Stored records
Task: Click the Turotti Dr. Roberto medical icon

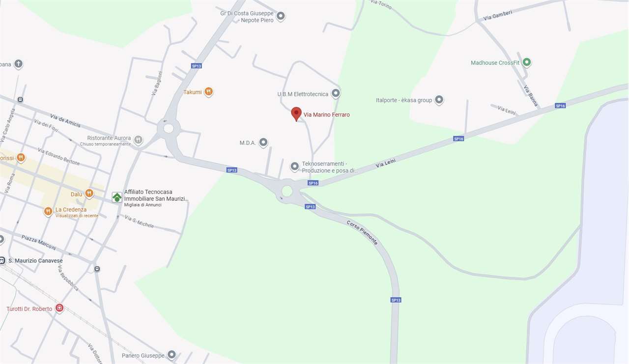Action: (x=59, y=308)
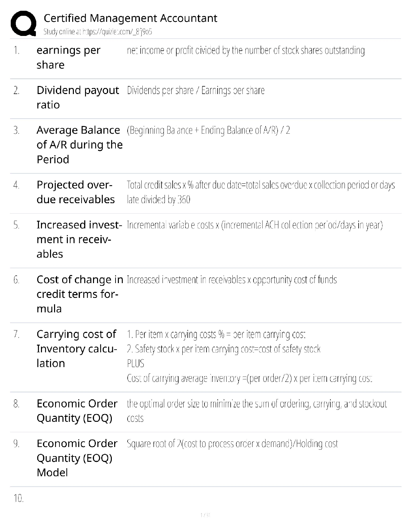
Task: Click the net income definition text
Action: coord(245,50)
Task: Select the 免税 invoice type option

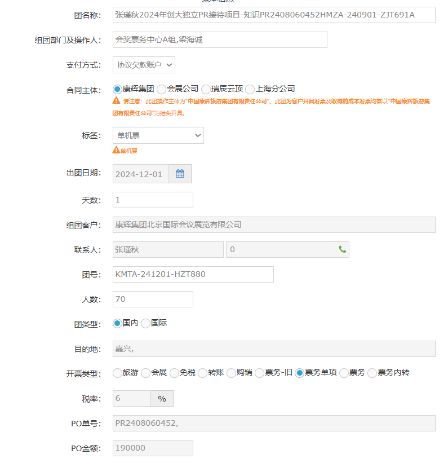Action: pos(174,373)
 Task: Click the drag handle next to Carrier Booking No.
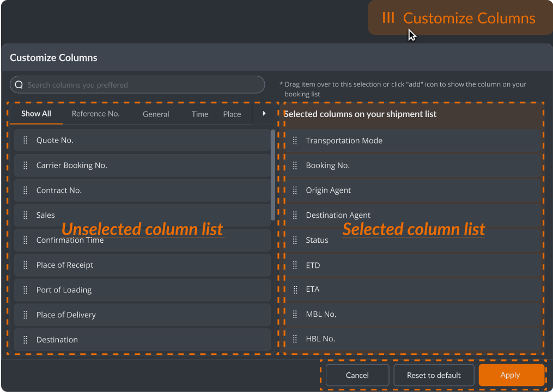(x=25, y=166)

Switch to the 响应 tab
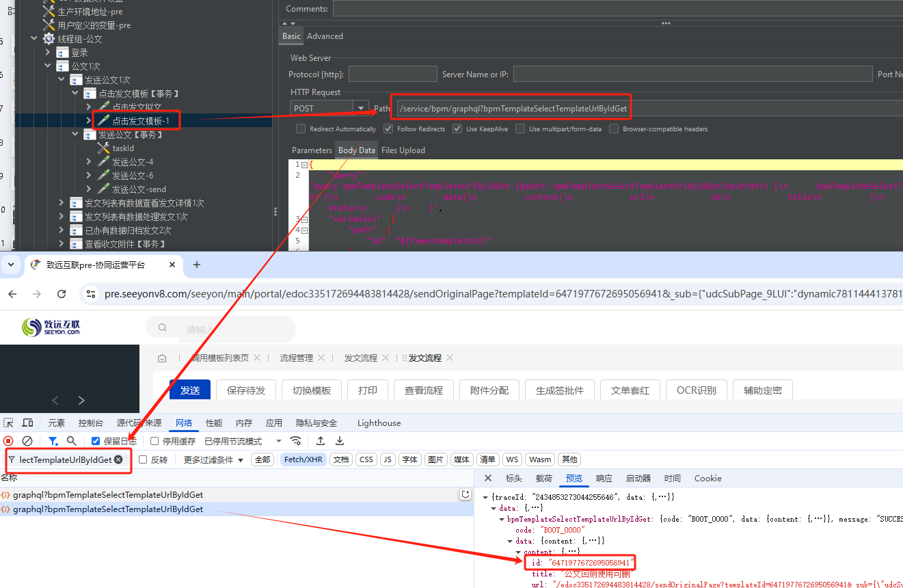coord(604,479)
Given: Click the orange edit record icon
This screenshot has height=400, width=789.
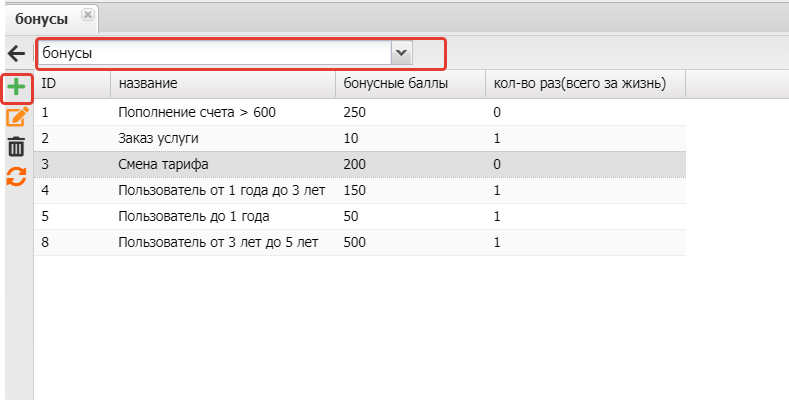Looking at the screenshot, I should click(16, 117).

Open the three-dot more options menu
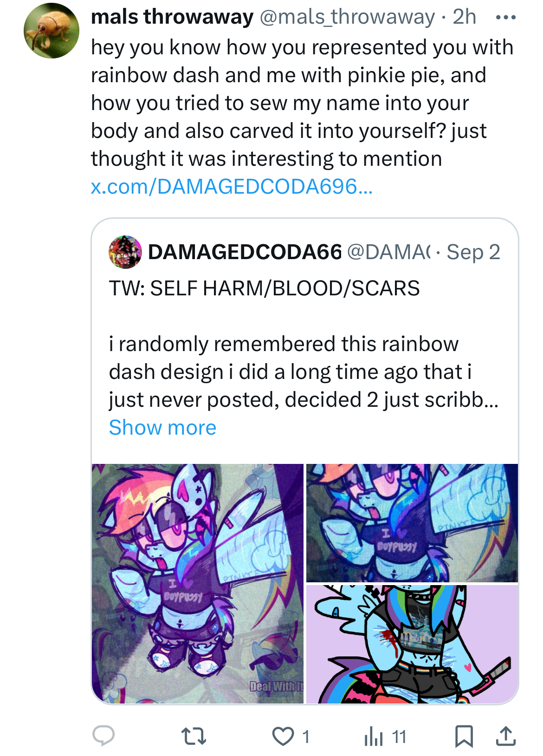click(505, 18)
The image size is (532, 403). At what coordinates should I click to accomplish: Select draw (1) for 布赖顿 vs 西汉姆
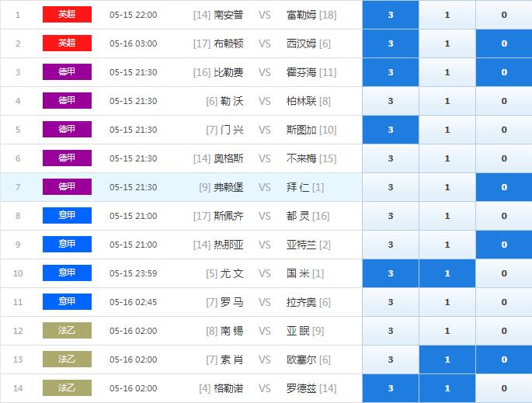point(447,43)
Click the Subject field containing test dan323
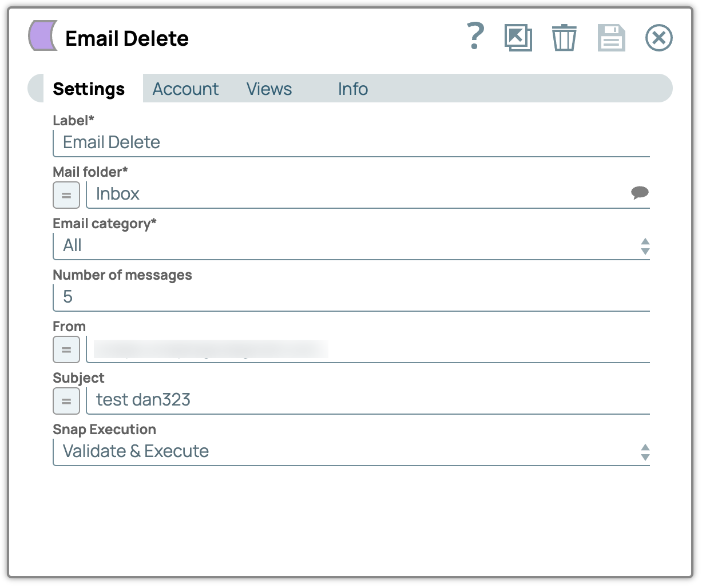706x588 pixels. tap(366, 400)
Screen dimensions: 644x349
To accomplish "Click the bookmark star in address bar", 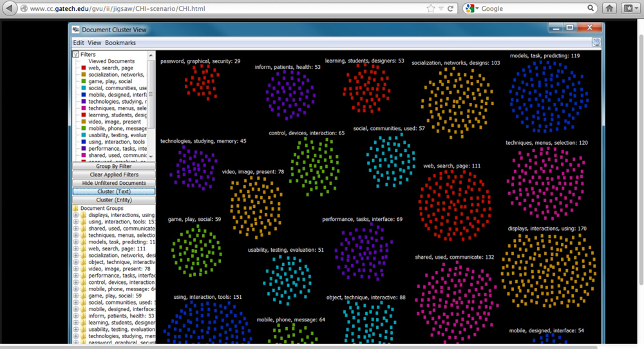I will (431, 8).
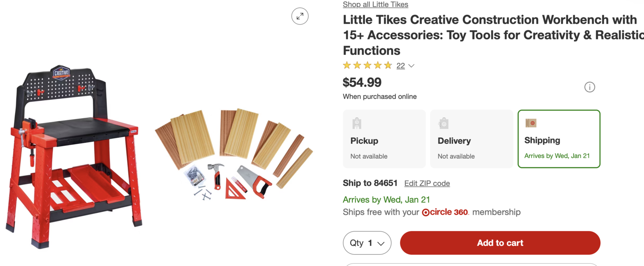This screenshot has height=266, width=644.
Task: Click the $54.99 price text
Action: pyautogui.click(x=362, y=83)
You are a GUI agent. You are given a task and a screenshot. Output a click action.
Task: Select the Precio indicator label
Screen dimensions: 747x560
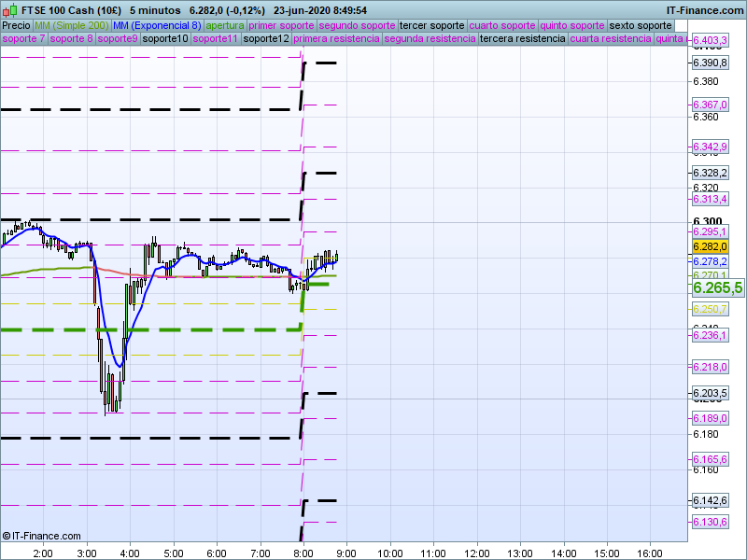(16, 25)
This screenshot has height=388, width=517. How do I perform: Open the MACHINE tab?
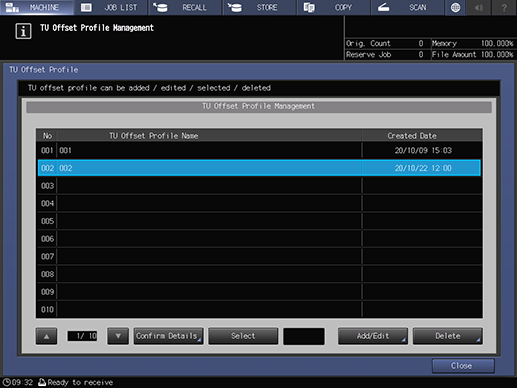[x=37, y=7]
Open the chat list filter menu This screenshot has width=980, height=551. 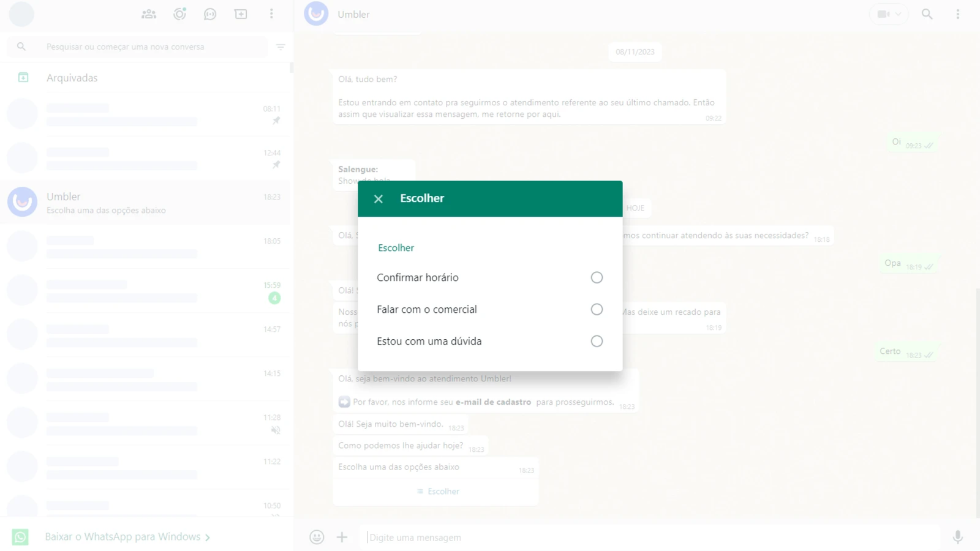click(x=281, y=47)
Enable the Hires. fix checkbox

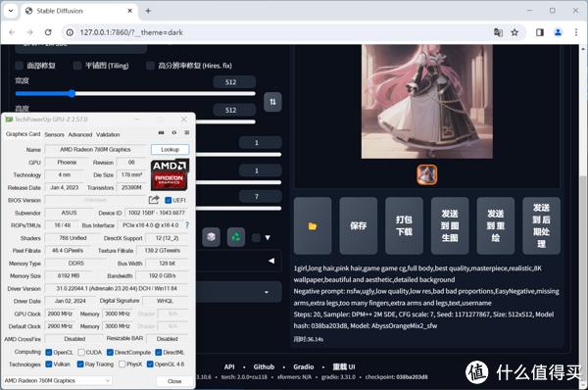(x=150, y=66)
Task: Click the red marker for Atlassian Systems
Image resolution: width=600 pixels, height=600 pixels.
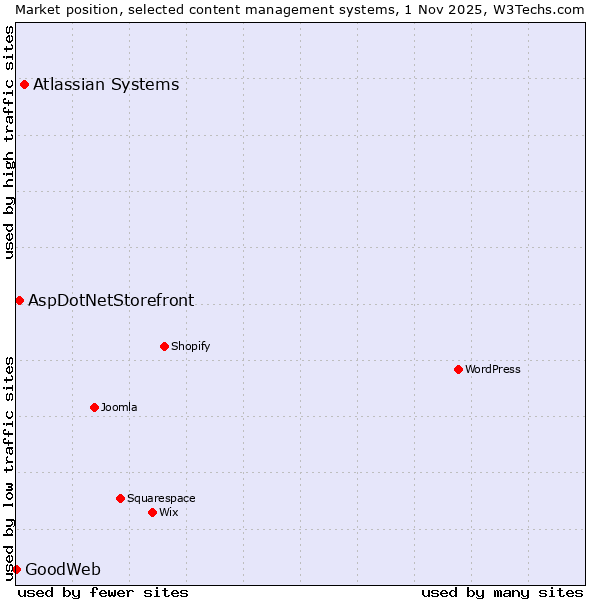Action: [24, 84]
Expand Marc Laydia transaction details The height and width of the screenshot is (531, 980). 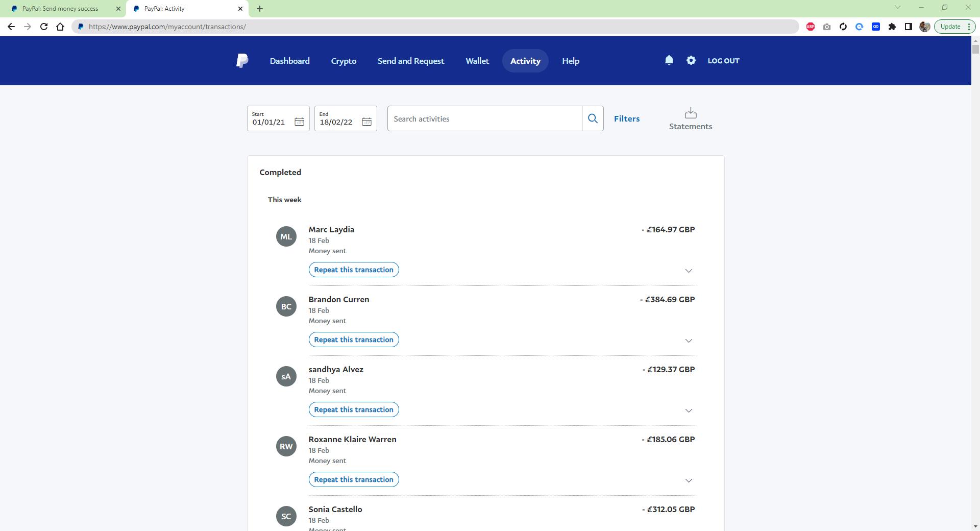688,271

PROMPT — Only the lines from the start of the records above through the line containing "Given: Click the orange edit record icon" should be returned, exactly and with both ends, please; the pictures stay out.

ANSWER SPACE —
Task: Click the Turotti Dr. Roberto medical icon

Action: (x=59, y=308)
Task: Click the net income definition text
Action: coord(245,50)
Task: Select the 免税 invoice type option

Action: pos(174,373)
 Task: Click the drag handle next to Carrier Booking No.
(x=25, y=166)

Switch to the 响应 tab
coord(604,479)
Given: Click the orange edit record icon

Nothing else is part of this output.